This teaching surprises a lot of people, and it is one Latter-day Saints sometimes downplay in casual conversation, so it is worth handling carefully and from their own materials.

The Latter-day Saint Church teaches that the highest destiny available to the faithful is exaltation, which means becoming like God and inheriting all that He has. Their own published essay, “Becoming Like God,” affirms the famous couplet by their fifth president, Lorenzo Snow: “As man now is, God once was: As God now is, man may be.” That same essay states that the doctrine of human progression toward “exaltation and godliness” has been taught in the church since Joseph Smith’s day.

Evangelical scholars who have studied this carefully describe the underlying idea bluntly. The teaching is that God the Father was once a man who progressed to godhood, and that human beings can follow the same path. In this framework, “God” is less an eternal Being and more a status that exalted beings attain. Latter-day Saints will point to biblical language about becoming “partakers of the divine nature” and children of God, and they read those phrases through this lens of eventual godhood.

But Scripture closes that door firmly. Becoming a child of God by adoption is a precious biblical truth. Becoming a god is not.

“You are My witnesses, says the LORD … Before Me there was no God formed, Nor shall there be after Me.” — Isaiah 43:10 (NKJV)

No God was formed before Him, and none will be formed after Him. That single verse rules out an eternal chain of men becoming gods. The Bible does promise that we will be glorified with Christ and made like Him, but always as redeemed creatures worshiping the one Creator, never as deities of our own worlds. The gap between being made in God’s image and becoming a god ourselves is the gap between the gospel and something else entirely.

So Are Latter-day Saints Christians?

So Are Latter day Saints Christians

This is the question everyone is circling, and it tends to generate more heat than light. Let me try to bring some clarity.

If the question means “do Latter-day Saints admire Jesus, name their church after Him, and try to follow His teachings,” the answer is plainly yes. If the question means “do they hold the historic Christian faith as defined by Scripture and the early creeds, the faith summarized in the Trinity and salvation by grace through faith alone,” then the honest answer is no. Their own resources acknowledge that their beliefs are not the same as those of other Christian churches, and most historic Christian traditions place Latter-day Saint teaching outside the bounds of orthodox Christianity. I have written more about why the “cult label” persists in the conversation between Evangelicals and the Latter-day Saint Church, and it is worth reading, because the labels we use can either open a door or slam it shut.
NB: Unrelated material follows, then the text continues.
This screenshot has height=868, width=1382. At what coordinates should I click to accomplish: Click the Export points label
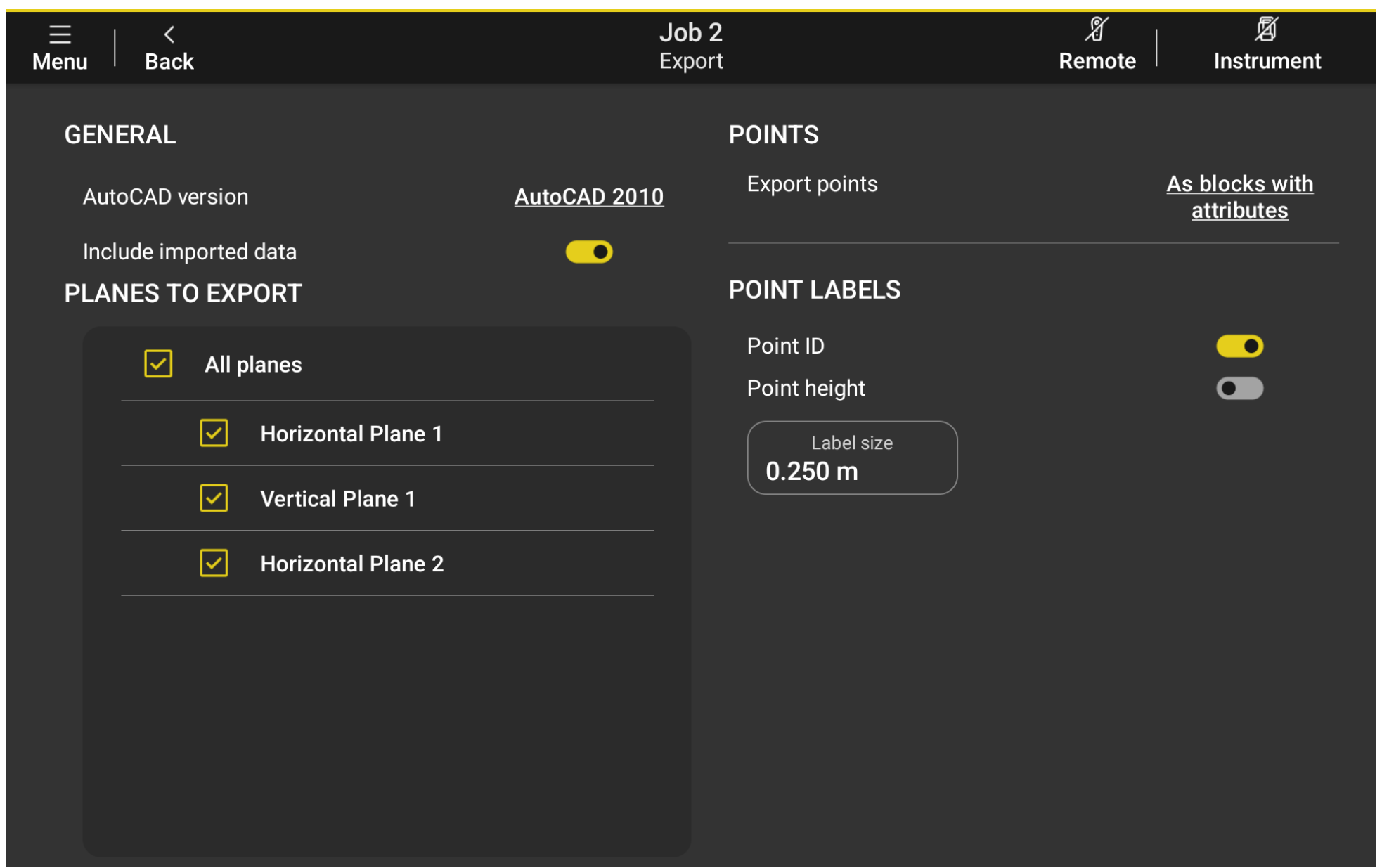(x=812, y=184)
Here is the distinction I try to hold. A different Jesus, a different God, and a different gospel are matters of eternal weight, and we must not pretend the differences are cosmetic. At the same time, the people across the table are not the enemy. They are neighbors, often kind and devout, whom Christ loves and died for. The doctrine deserves our firmness. The person deserves our gentleness.

How Should You Respond? Truth and Love Together

Truth and Love Together

So what do you do with a Latter-day Saint friend, a missionary at the door, or a family member you love who is deeply committed to this faith?
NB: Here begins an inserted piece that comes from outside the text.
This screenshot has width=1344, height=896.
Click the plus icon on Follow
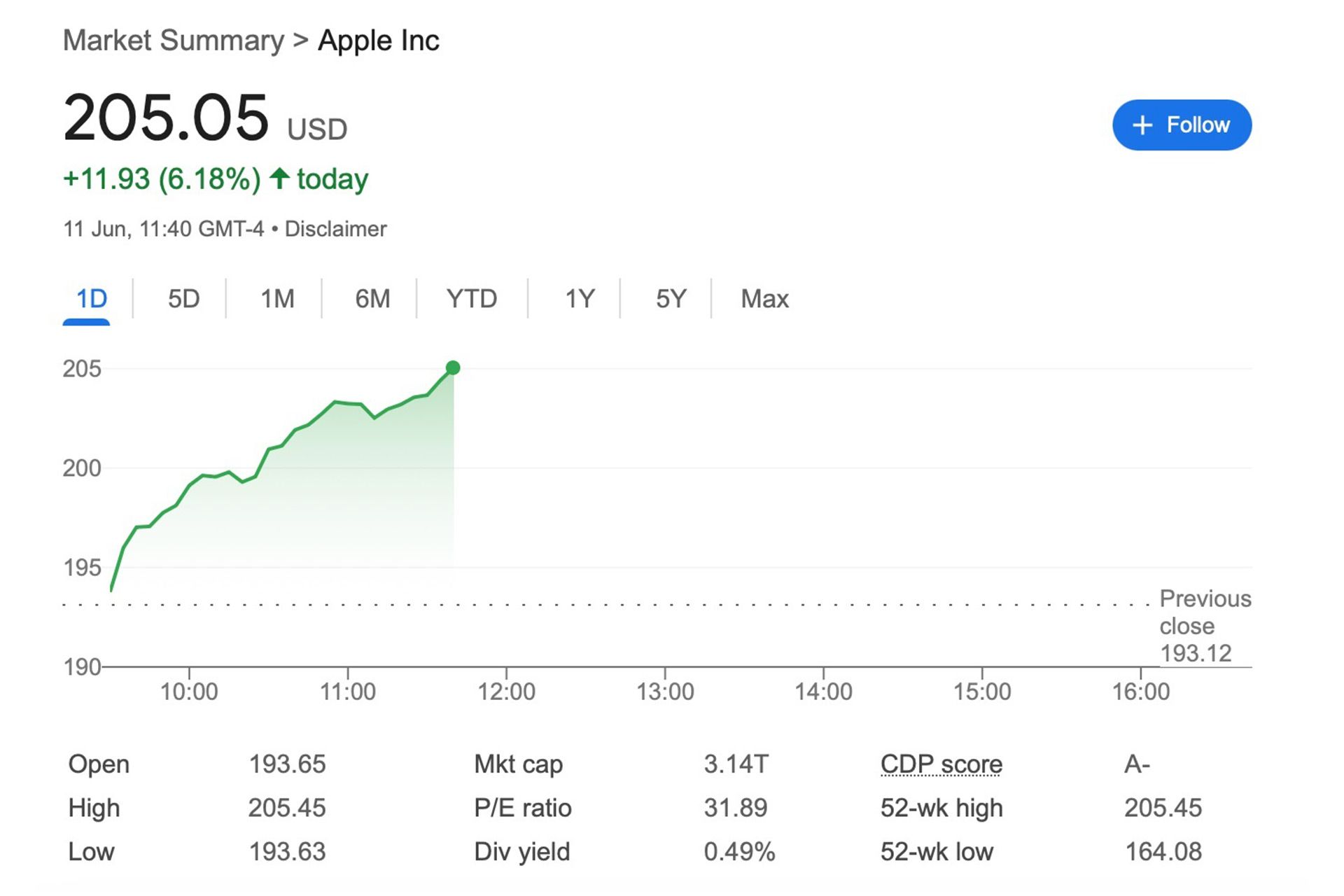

First, get grounded yourself. You cannot give away what you do not have. The clearest answer to a counterfeit is not anger but a deep, settled knowledge of the real thing. Know who Jesus Christ truly is and why the Bible insists on His full divinity. Get clear on the core beliefs of the Christian faith so that when the conversation turns to God, grace, or authority, you are standing on rock rather than feelings. This is exactly why I keep writing and teaching here at Answered Faith. The best protection against a persuasive error is not suspicion. It is a believer who knows the Scriptures well enough to recognize the difference. Scripture itself tells us to do this work.

“Beloved, do not believe every spirit, but test the spirits, whether they are of God; because many false prophets have gone out into the world.” — 1 John 4:1 (NKJV)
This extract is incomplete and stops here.